A number of honors and awards have been conferred on Dr. Richtárik, including:
- the Best Paper Award at the NeurIPS 2020 Workshop on Scalability, Privacy, and Security in Federated Learning (joint with S. Horvath);
- the Charles Broyden Prize, a Distinguished Speaker Award at the 2019 International Conference on Continuous Optimization, the SIAM SIGEST Best Paper Award (joint with O. Fercoq);
- the IMA Leslie Fox Prize (second prize, three times, awarded to two of his students and a postdoc);
- the SIAM SIGEST Best Paper Award (joint award with Professor Olivier Fercoq);
- the IMA Leslie Fox Prize (Second prize: M. Takáč 2013, O. Fercoq 2015 and R. M. Gower 2017);
- the INFORMS Computing Society Best Student Paper Award (sole runner-up: M. Takáč);
- the EUSA Award for Best Research or Dissertation Supervisor (Second Prize), 2016;
- and the Turing Fellow Award from the Alan Turing Institute, 2016.
Before joining KAUST, he was nominated for the Chancellor’s Rising Star Award from the University of Edinburgh in 2014, the Microsoft Research Faculty Fellowship in 2013, and the Innovative Teaching Award from the University of Edinburgh in 2011 and 2012.
Dr. Richtárik has given more than 150 research talks at conferences, workshops and seminars worldwide. And several of his works are among the most read papers published by the SIAM Journal on Optimization and the SIAM Journal on Matrix Analysis and Applications.

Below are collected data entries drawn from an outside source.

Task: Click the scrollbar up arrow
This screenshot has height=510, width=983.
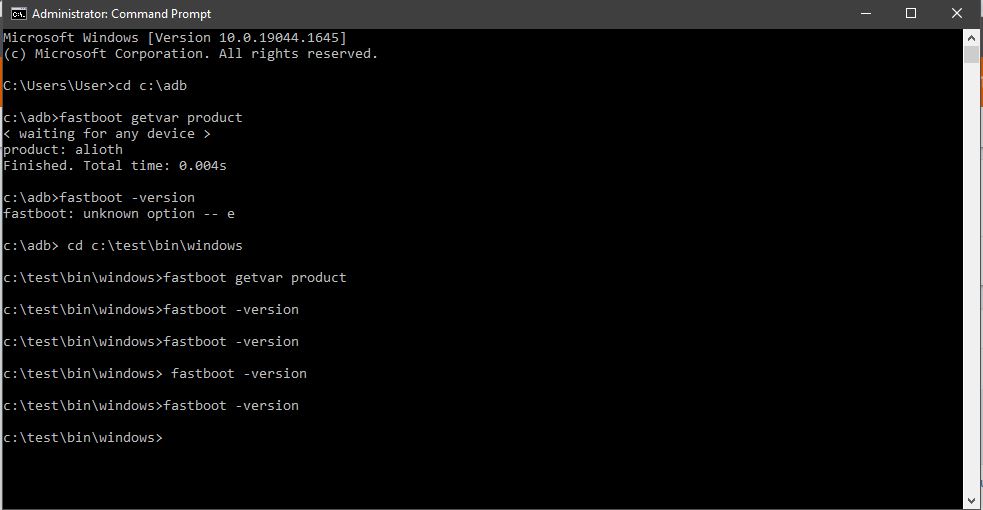Action: (971, 38)
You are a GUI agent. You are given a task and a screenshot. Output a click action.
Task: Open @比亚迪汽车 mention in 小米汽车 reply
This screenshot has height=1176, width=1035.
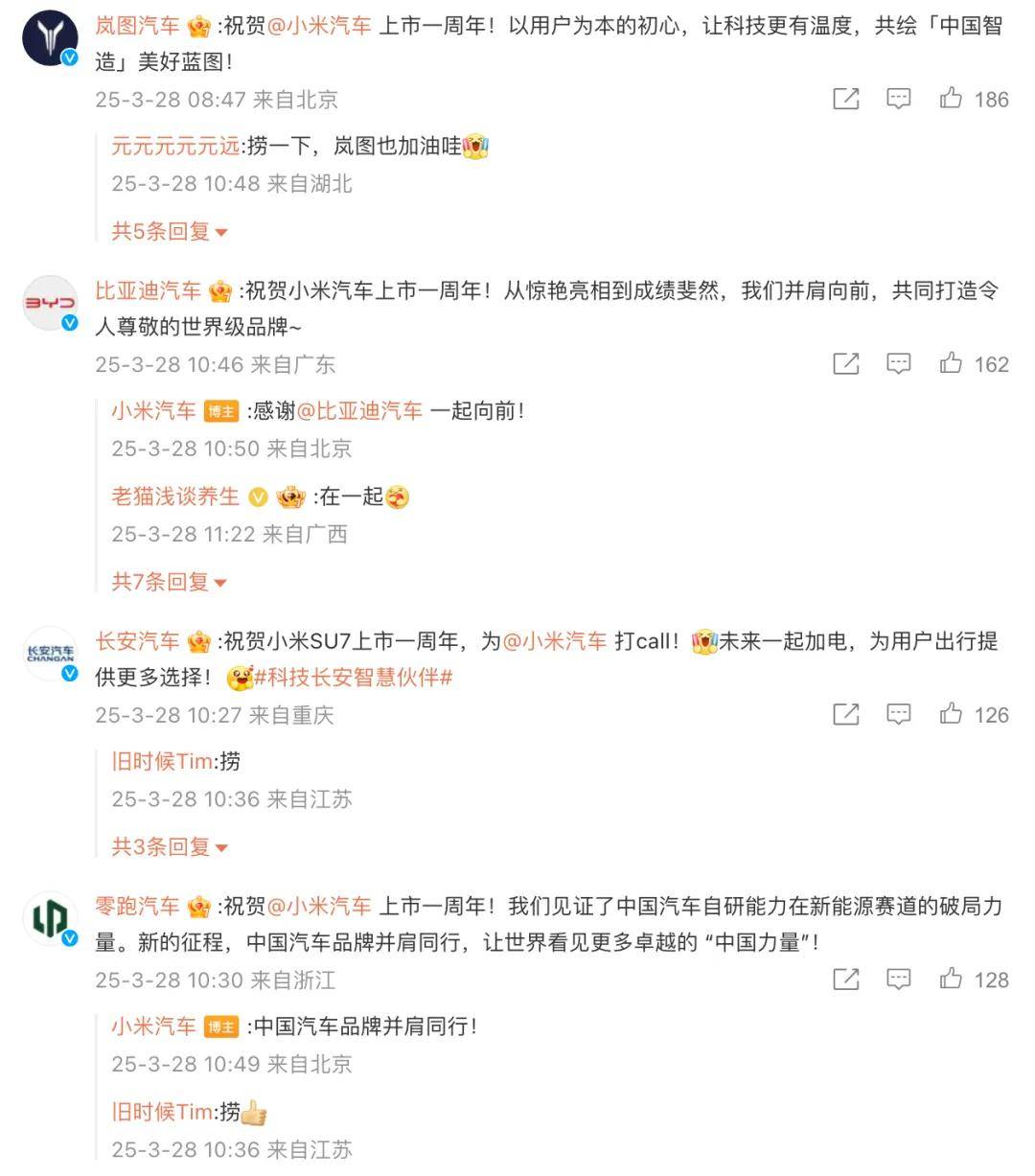click(359, 411)
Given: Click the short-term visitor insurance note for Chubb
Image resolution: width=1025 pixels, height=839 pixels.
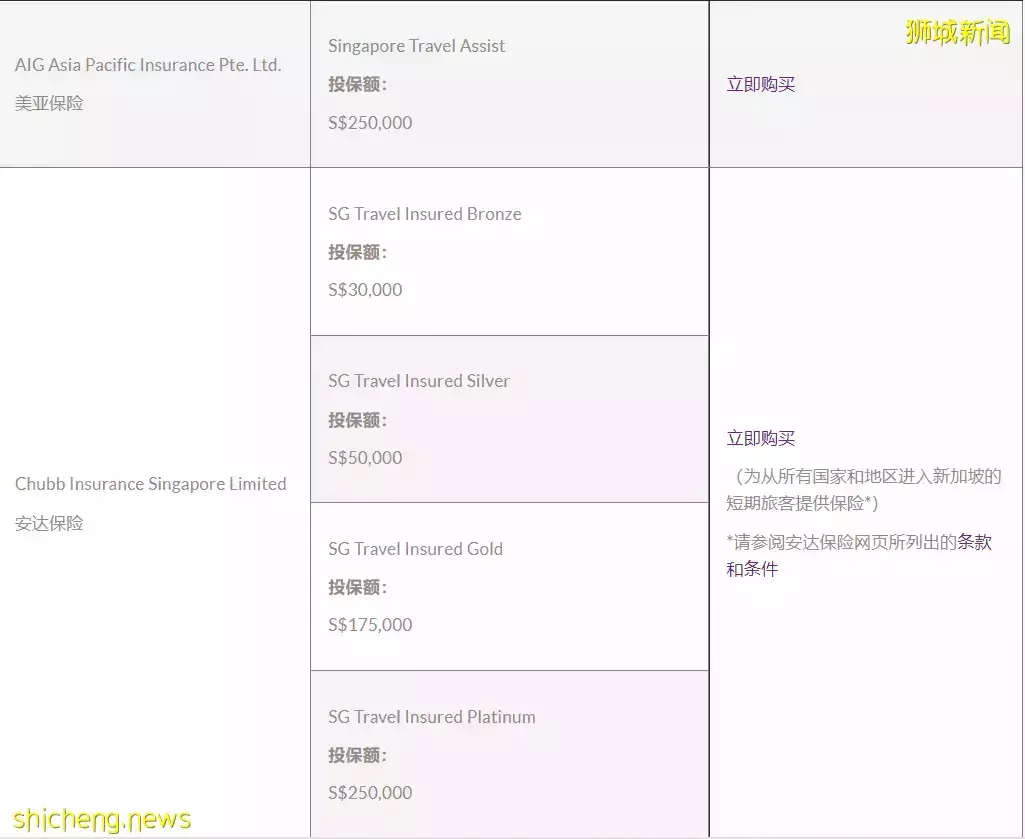Looking at the screenshot, I should (864, 490).
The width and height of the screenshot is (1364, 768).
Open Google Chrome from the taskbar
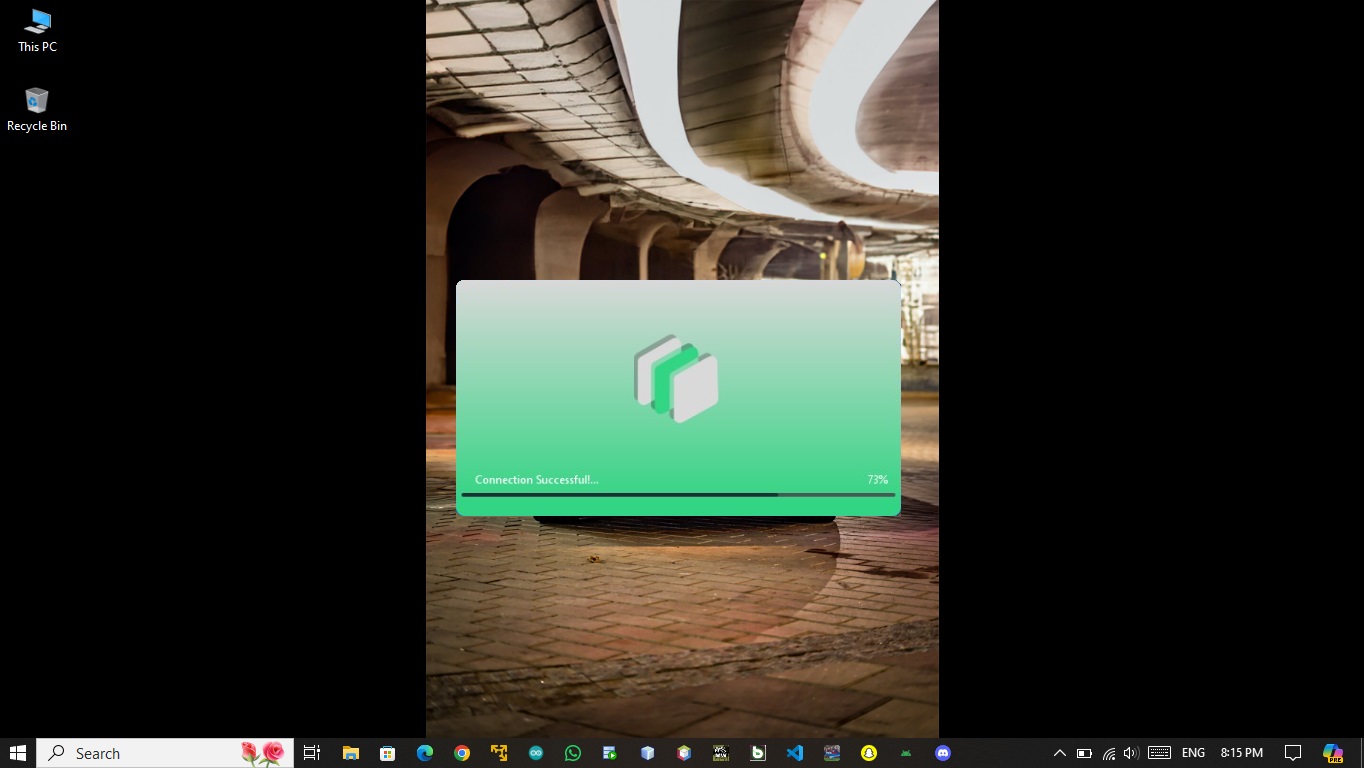462,753
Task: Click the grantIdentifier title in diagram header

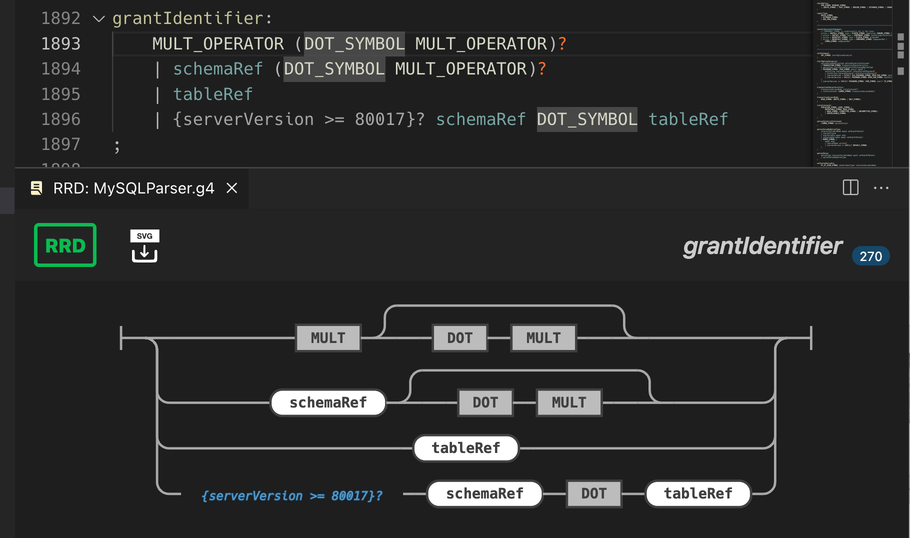Action: [x=762, y=246]
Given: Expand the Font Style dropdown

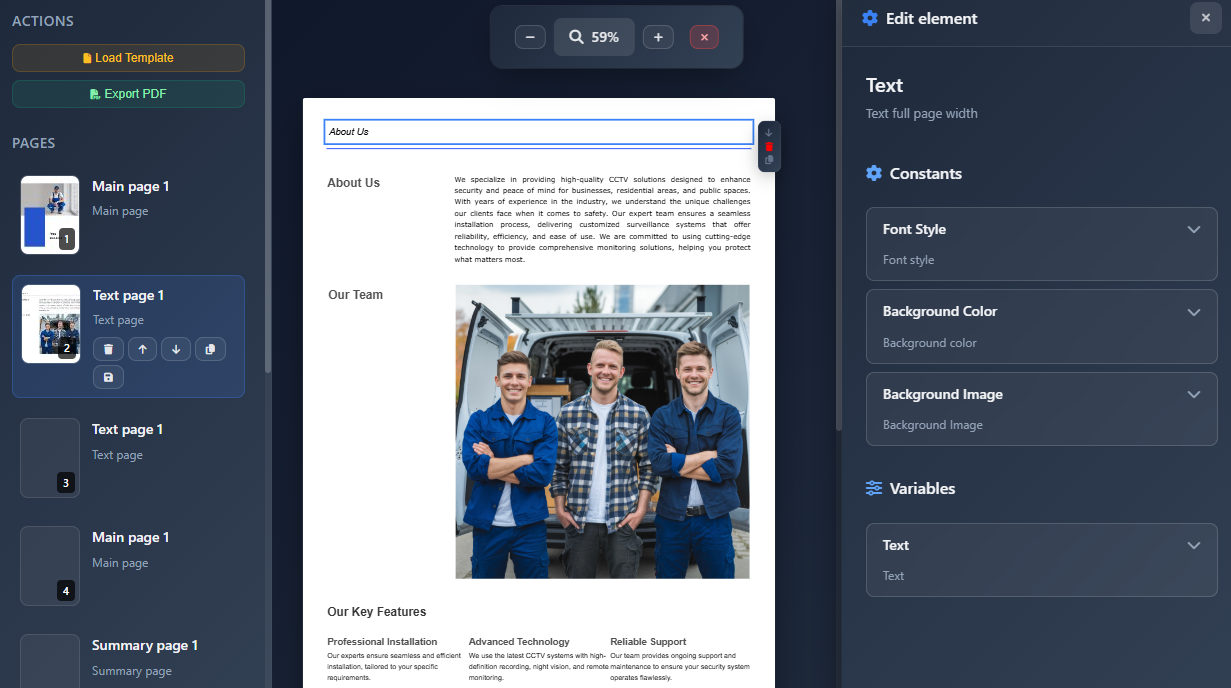Looking at the screenshot, I should [1193, 229].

Dr. Richtárik regularly serves as an Area Chair for leading machine learning conferences, including NeurIPS, ICML and ICLR, and is an Action Editor of the Journal of Machine Learning Research (JMLR), Associate Editor of Optimization Methods and Software and Numerische Mathematik, and a Handling Editor of the Journal of Nonsmooth Analysis and Optimization. In the past, he served as an Action Editor of Transactions of Machine Learning Research and an Area Editor of Journal of Optimization Theory and Applications. He was an Area Chair for ICML 2019 and a Senior Program Committee Member for IJCAI 2019. And he is an Associate Editor of Optimization Methods and Software and a Handling Editor of the Journal of Nonsmooth Analysis and Optimization.